Sunday, January 08, 2012

Some Thoughts Between Me and a Few NYT's Economix Blog Readers

Here is the original link about Obama and the size of the government work force.

My First Response:
Crediting Obama for presiding over a decrease in the size of the public sector?

1) As mentioned, the majority of the public sector jobs reduction is from state and local governments.
2) This reduction is the result of....
A) Shrinking government revenues due to less economic activity.
B)The necessity of maintaining less than astronomical debt/revenue ratios in order to continue to finance state and local government activity through bond issues.
3) Your tone is adulatory, as if the president intended to reduce the public sector (I'm giving you the benefit of the doubt and assuming you sincerely admire the man for reducing the scope of government). If he did, then he spent over a trillion dollars to help the economy shed public sector jobs. It could have been done for a lot less, the cost of paying their unemployment benefits for example.

My Second Response:
Ross is not right. You fired your cashier bc you invested in a piece of advanced technology. Thus, you created demand for highly advanced technological goods. The person who made your advanced good gets paid much more than the cashier you fired and they spend a lot more. Yes, demand matters, but you were part of the demand for high end goods.
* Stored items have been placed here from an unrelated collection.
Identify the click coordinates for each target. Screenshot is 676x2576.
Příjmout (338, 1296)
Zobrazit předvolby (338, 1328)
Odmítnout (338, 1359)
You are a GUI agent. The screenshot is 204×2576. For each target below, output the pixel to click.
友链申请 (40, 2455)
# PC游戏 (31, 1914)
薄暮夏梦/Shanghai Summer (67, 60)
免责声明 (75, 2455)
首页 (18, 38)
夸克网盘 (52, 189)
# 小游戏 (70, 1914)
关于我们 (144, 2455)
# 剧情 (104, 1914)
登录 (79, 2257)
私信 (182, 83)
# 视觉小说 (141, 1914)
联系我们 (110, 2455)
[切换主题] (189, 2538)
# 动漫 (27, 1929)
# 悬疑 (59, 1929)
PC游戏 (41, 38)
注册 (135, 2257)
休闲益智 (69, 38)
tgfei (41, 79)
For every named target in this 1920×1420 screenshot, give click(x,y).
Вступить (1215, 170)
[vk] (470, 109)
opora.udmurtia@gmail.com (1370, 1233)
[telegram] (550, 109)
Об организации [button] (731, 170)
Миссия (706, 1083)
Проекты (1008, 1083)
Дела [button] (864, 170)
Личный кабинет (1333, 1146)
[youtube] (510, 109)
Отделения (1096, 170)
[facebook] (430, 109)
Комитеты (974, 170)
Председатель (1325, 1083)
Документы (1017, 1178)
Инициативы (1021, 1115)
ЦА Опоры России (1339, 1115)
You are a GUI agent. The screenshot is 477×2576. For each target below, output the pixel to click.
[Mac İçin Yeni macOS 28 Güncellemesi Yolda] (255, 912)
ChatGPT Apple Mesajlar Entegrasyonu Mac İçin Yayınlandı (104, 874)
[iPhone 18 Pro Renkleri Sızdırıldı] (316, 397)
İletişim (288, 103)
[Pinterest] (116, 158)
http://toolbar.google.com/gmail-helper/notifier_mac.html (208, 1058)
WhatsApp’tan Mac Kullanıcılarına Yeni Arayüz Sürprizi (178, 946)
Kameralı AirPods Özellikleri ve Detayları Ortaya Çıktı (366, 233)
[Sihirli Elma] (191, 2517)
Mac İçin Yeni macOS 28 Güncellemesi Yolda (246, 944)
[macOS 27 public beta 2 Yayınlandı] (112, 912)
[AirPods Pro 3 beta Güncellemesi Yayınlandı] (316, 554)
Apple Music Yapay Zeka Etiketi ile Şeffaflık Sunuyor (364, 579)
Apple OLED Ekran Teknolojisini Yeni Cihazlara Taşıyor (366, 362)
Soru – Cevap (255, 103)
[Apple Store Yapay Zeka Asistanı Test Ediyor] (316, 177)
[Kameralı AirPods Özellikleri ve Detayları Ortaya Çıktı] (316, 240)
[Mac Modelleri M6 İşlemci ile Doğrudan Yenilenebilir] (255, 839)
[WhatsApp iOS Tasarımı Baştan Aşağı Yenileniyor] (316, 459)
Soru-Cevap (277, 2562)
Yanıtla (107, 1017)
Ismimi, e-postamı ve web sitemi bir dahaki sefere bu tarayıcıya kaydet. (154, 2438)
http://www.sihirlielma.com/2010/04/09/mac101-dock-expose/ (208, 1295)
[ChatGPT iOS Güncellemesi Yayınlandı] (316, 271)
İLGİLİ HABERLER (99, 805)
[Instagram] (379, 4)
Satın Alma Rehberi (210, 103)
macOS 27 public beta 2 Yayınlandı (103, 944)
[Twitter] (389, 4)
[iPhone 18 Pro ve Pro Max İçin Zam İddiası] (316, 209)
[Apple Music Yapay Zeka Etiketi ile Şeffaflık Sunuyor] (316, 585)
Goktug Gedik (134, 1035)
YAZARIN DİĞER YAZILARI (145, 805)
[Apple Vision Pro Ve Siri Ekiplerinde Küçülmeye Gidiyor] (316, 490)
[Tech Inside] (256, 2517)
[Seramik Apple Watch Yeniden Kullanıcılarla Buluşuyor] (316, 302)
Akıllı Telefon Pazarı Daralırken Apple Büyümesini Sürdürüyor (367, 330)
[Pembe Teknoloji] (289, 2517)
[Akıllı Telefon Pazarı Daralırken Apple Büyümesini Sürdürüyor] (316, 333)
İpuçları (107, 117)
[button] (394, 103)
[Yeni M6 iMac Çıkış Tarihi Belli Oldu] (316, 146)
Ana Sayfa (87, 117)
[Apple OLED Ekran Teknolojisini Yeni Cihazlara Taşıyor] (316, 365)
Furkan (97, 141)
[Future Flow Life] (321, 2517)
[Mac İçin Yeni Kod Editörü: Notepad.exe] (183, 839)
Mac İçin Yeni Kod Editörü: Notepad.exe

People who want to keep manufacturing, of the lower end type, in the United States miss a key point: low end means low productivity, low productivity means low income, low income cannot afford technologically advanced goods. Let the low productivity jobs leave this economy, let individuals or colleges or technical schools or whatever, find the next level of skills that will allow a person (cashier) to re-enter the workforce in a more productive capacity (point of sales station repair person). Then your cashier might have a chance in partaking of high end goods without assuming too much debt.

Third Response: Banty, think more clearly about the argument. No one claimed that low-level jobs would disappear, but the definition of low-level, low-skill, and low-investment jobs is dynamic (meaning it changes over time for you non-"phd level engineers" out there). Low-skill, low-investment, low-whatever jobs today are much more productive than their counterparts 25 years ago. In other words, many low-productivity jobs from 25 years ago no longer exist today, and many of the low-level jobs 25 years from now will seem highly technical and complicated compared to their contemporary counterparts.

The spectrum of jobs you describe has always existed, but the spectrum shifts along with technological advancement the same way that the bottom 20% of income earners shifts upward along with a society's overall level of wealth. No one would insist that a healthy distribution of wealth requires some people to make $1 a day, and no one would argue that a healthy labor force requires some people to still sew mittens by hand with sharpened wooden sticks. I've heard the argument before also, as a former barista, personal trainer (model....not really) and as a phd level economist. It makes sense to me.

Fourth Response: Obvious, the person in China makes components. Companies in advanced economies do not find it profitable to export the production of high-end technological goods to peasant economies like China, because the Chinese just can't do it. Any healthy economy engaged in trade outsources low productivity jobs as it creates higher productivity jobs. The less productive in society lose in this scenario, but there are training centers (including government funded ones) designed to upgrade their skills.

GKR, you didn't dispute anything I said. So which 75% is wrong. You just pointed out, I think, that an electrical engineer (or someone similar) has their work divided by 10,000 units. I'm not sure what that means. It sounds like you're saying that a cashier can make $1000, an electrical engineer can make 5*1000 = 5000, but then has to divide the 5000 by 10000. Then, 5000/10000 < 1000, so the electrical engineer makes less than the cashier?

Banty, check the math above before agreeing with GKR. Do not feel sorry for the cashie; by making sure that he or she always has a job as a cashier operating a piece of low-end technology, you essentially make sure that he or she always has a low-income and will never afford some of the neater gadgets a society puts out.